(Available records)
════════

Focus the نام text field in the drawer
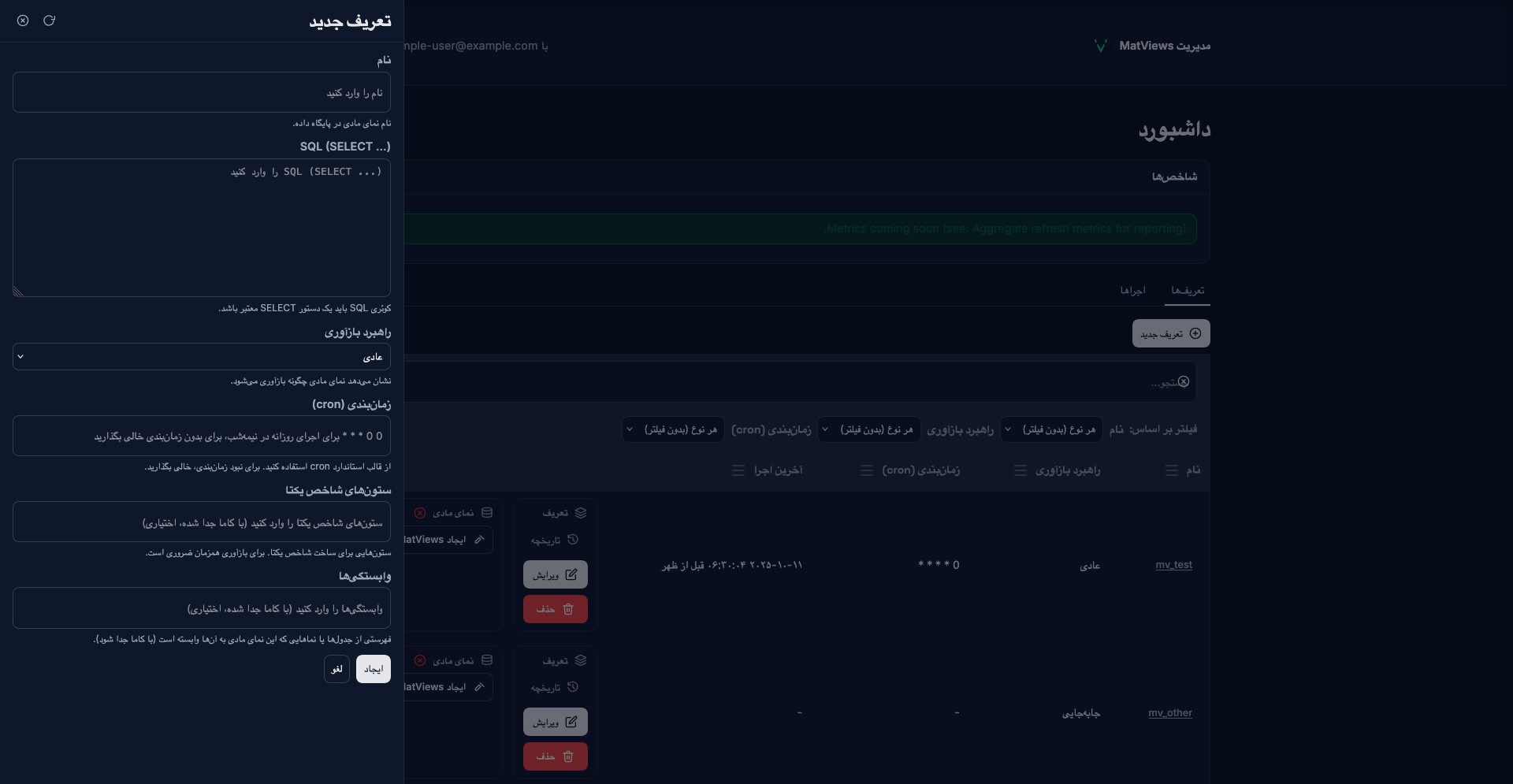Screen dimensions: 1513x784 click(x=202, y=93)
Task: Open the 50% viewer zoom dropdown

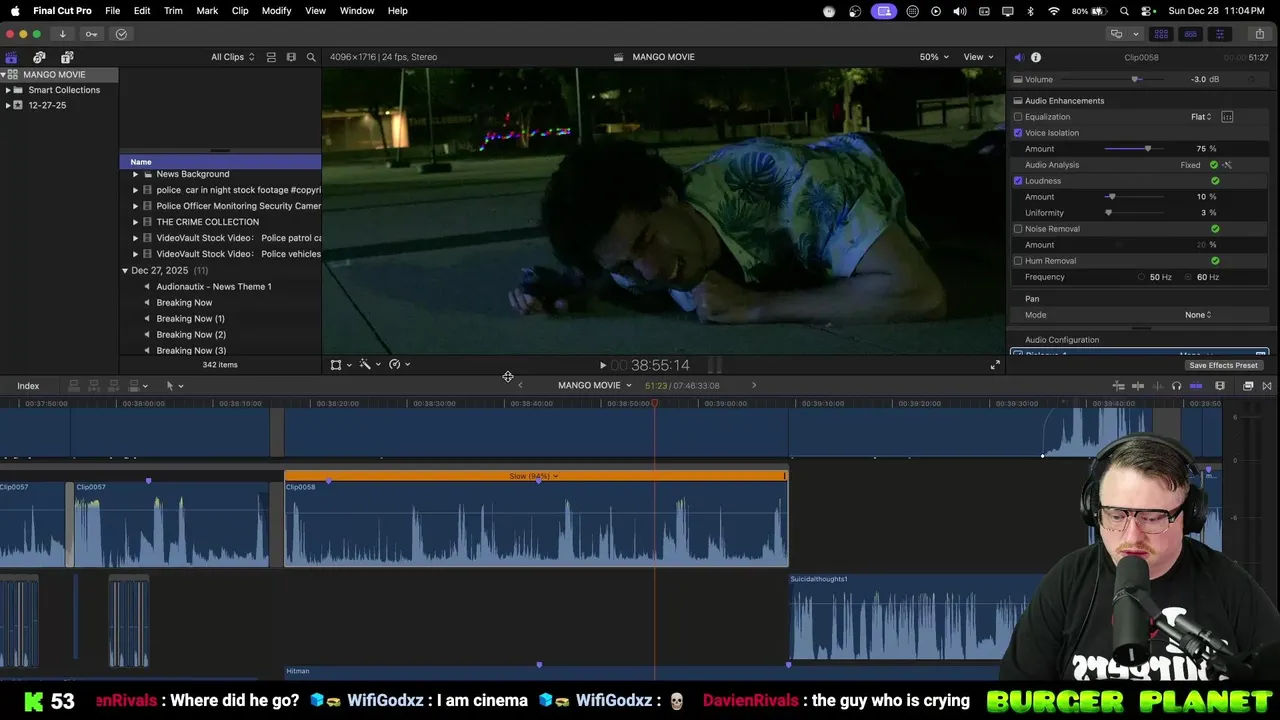Action: click(933, 57)
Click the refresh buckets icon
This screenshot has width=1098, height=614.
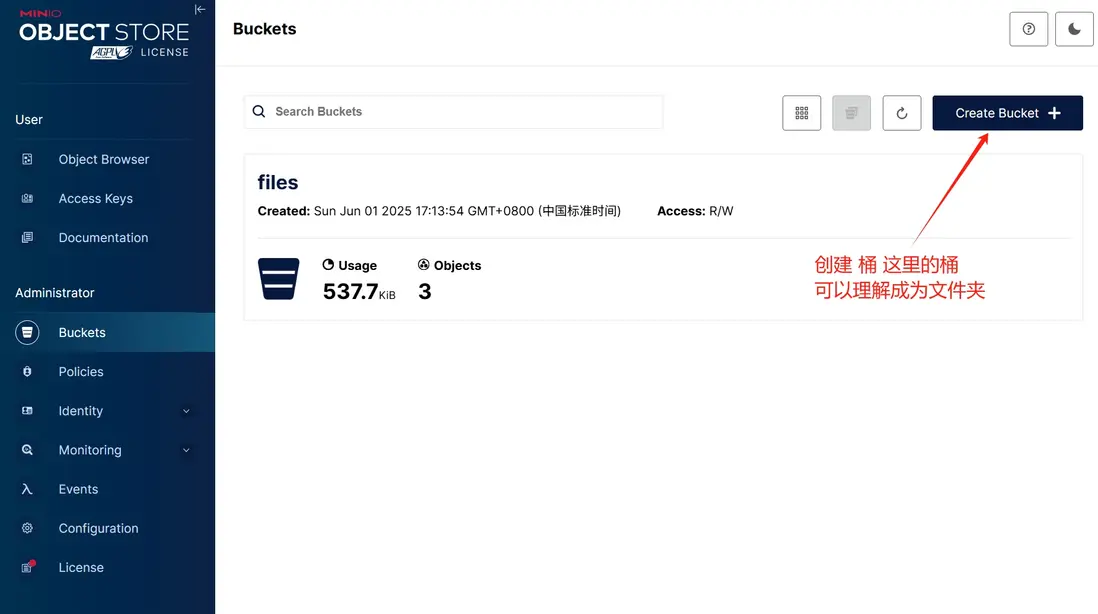tap(901, 113)
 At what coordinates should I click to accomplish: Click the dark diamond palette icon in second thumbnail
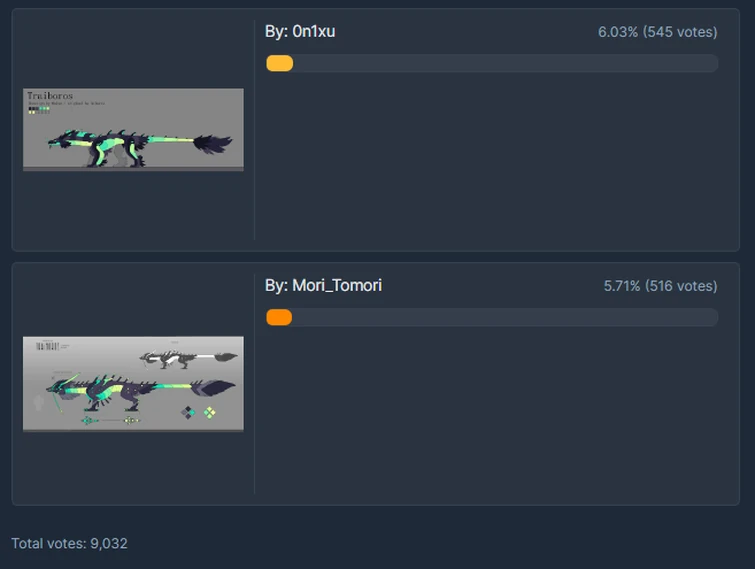click(188, 413)
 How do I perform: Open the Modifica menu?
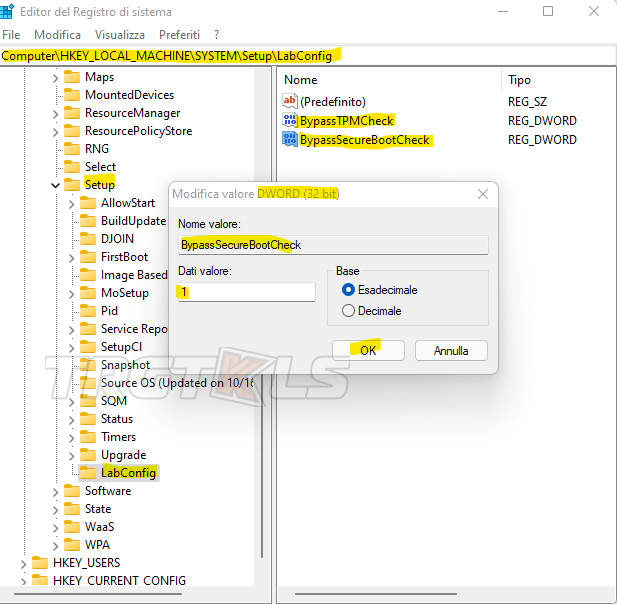pos(57,34)
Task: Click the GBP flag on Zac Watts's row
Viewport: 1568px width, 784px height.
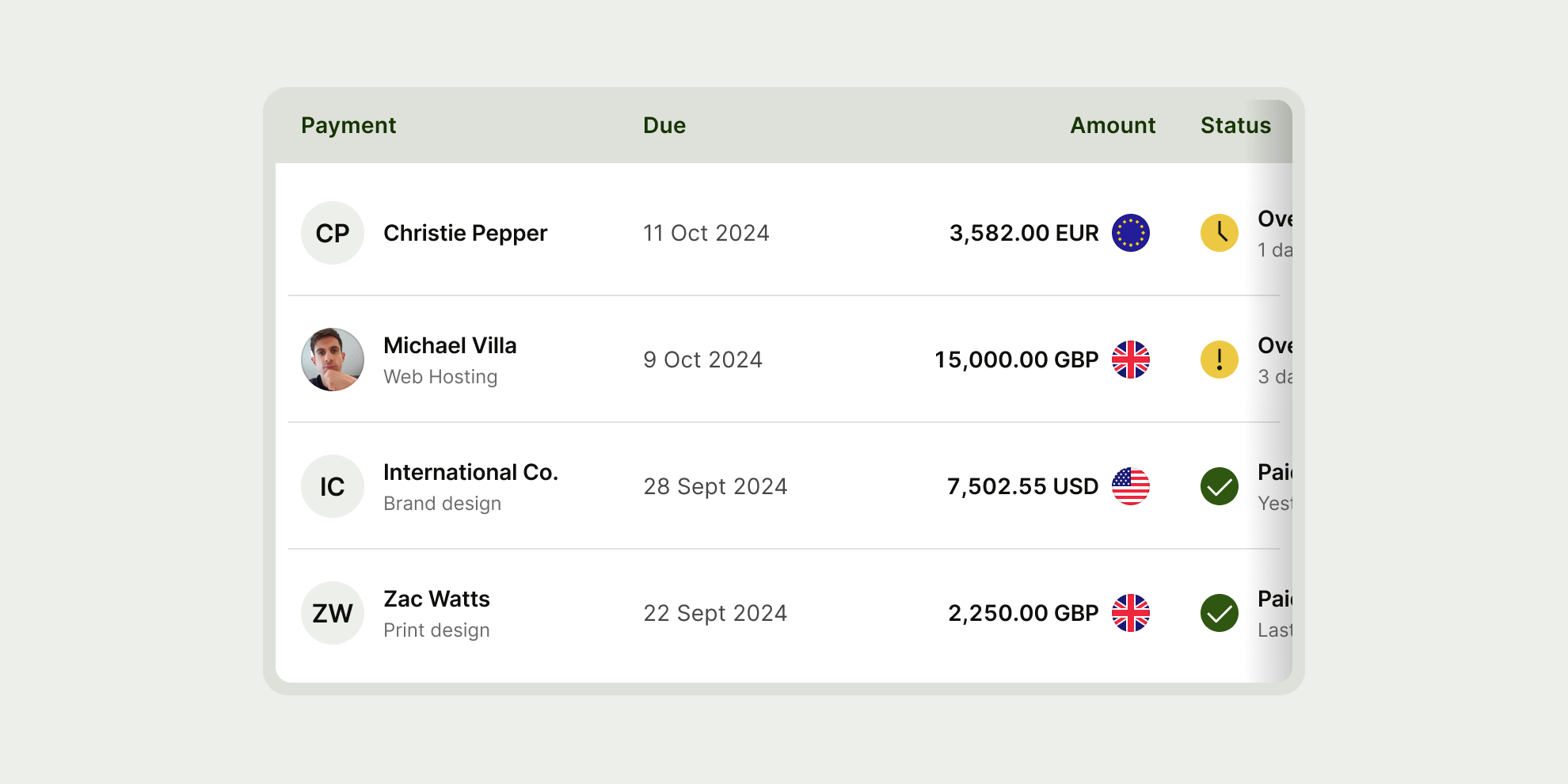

════════

Please quote exactly the run of lines that starts the entries and ends at the line containing "Task: Click the GBP flag on Zac Watts's row", leaving out every picture.

Focus the نام text field in the drawer
Screen dimensions: 1513x784 click(x=202, y=93)
Task: Open the 50% viewer zoom dropdown

Action: click(933, 57)
Click the refresh buckets icon
This screenshot has width=1098, height=614.
tap(901, 113)
 At what coordinates should I click to accomplish: Click the dark diamond palette icon in second thumbnail
click(188, 413)
 How do I perform: Open the Modifica menu?
pos(57,34)
Task: Click the GBP flag on Zac Watts's row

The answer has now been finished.